今後の課題は効率の良い増殖事業
和歌山県下でも一部の河川で親魚放流や発眼卵放流が始まった。
さまざまな調査結果で稚魚放流の歩留まりの低さが指摘されながらも、同県では来年度から発眼卵放流が義務放流に含められるようになったばかり。残念ながらまだまだ短い期間で釣り切られる成魚放流と、稚魚放流が主体だ。
資源管理の面でもう一つネックになっているのが、和歌山県漁業調整規則で定められているアマゴ(マス類)採捕禁止の体長制限が10㎝に定められていることだ。
全国的に15㎝のところが多く、漁業調整規則よりも遊漁規則でさらに厳しくしている漁協もある。

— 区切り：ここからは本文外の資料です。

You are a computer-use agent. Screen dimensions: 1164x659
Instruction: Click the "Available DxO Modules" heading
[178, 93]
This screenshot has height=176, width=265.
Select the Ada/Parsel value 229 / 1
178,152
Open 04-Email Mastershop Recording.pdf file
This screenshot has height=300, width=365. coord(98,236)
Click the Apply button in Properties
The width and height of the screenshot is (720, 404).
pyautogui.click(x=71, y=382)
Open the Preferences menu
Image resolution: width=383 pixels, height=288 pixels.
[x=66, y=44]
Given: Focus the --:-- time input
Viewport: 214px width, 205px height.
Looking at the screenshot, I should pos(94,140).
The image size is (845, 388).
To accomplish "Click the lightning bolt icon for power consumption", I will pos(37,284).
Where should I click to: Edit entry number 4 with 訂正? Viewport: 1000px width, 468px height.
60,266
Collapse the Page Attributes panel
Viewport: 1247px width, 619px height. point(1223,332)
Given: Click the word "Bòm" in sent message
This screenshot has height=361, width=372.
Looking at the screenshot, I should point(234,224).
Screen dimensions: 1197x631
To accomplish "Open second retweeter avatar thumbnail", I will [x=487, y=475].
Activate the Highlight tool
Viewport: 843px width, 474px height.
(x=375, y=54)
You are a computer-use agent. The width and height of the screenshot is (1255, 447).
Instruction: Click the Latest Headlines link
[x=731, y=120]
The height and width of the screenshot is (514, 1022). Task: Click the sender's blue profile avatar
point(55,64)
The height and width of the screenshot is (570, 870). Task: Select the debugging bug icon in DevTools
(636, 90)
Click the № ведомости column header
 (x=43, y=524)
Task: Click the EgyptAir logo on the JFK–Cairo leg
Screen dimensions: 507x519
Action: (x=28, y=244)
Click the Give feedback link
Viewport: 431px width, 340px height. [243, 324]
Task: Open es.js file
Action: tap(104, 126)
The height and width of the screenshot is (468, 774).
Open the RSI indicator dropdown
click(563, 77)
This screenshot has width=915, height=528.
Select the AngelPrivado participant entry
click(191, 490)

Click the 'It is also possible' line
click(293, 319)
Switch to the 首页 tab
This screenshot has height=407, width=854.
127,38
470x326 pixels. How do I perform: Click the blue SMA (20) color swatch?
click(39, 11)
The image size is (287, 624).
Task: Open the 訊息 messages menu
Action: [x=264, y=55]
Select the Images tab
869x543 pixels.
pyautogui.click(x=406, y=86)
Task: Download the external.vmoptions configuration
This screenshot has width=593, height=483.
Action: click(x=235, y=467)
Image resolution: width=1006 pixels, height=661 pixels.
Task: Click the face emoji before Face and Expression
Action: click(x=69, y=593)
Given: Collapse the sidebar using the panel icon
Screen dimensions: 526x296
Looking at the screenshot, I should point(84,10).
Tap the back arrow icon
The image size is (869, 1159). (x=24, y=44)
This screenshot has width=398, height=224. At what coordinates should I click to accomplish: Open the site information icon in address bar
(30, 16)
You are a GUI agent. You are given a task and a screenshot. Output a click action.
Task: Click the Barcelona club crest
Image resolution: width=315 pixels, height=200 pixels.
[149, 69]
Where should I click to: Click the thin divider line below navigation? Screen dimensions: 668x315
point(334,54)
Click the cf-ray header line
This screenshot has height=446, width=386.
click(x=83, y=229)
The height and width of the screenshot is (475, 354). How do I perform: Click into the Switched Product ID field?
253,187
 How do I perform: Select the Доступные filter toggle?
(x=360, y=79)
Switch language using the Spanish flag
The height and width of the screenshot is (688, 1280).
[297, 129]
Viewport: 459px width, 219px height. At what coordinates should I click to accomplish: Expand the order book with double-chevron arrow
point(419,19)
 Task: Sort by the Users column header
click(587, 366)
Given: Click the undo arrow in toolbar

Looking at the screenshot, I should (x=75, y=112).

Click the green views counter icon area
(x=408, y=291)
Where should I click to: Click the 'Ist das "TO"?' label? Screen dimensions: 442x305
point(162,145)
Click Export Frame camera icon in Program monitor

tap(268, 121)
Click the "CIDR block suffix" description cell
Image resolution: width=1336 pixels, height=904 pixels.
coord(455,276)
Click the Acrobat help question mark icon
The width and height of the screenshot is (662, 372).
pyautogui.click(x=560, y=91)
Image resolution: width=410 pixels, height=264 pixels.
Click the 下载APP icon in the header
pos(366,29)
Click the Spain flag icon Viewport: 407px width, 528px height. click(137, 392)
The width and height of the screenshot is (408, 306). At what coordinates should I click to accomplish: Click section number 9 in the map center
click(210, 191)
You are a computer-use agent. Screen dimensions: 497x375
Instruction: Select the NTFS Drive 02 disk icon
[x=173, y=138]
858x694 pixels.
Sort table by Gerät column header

群馬県では全国に先駆けて漁業調整規則で尾数制限(20尾まで採捕可)を定めているが、規則面からも乱獲を防ぐのは難しい。
和歌山県のC&R釣り場は全4カ所ともやるぞ内水面漁業活性化事業の助成金でスタートしているだけに、継続していくためには効率のよい増殖事業が不可欠だ。
現在のところ、和歌山県では県内水面漁業協同組合がまとめ役になって、内水面試験場やアマゴゾーニング協議会が機能し、ルアー・フライの無料レンタルサービスも行っているし、釣り人有志によるフィッシングスクールも各河川で行われている。
県下には13の内水面漁協があり、少しずつでもアマゴのゾーニング管理が進むことを期待したい。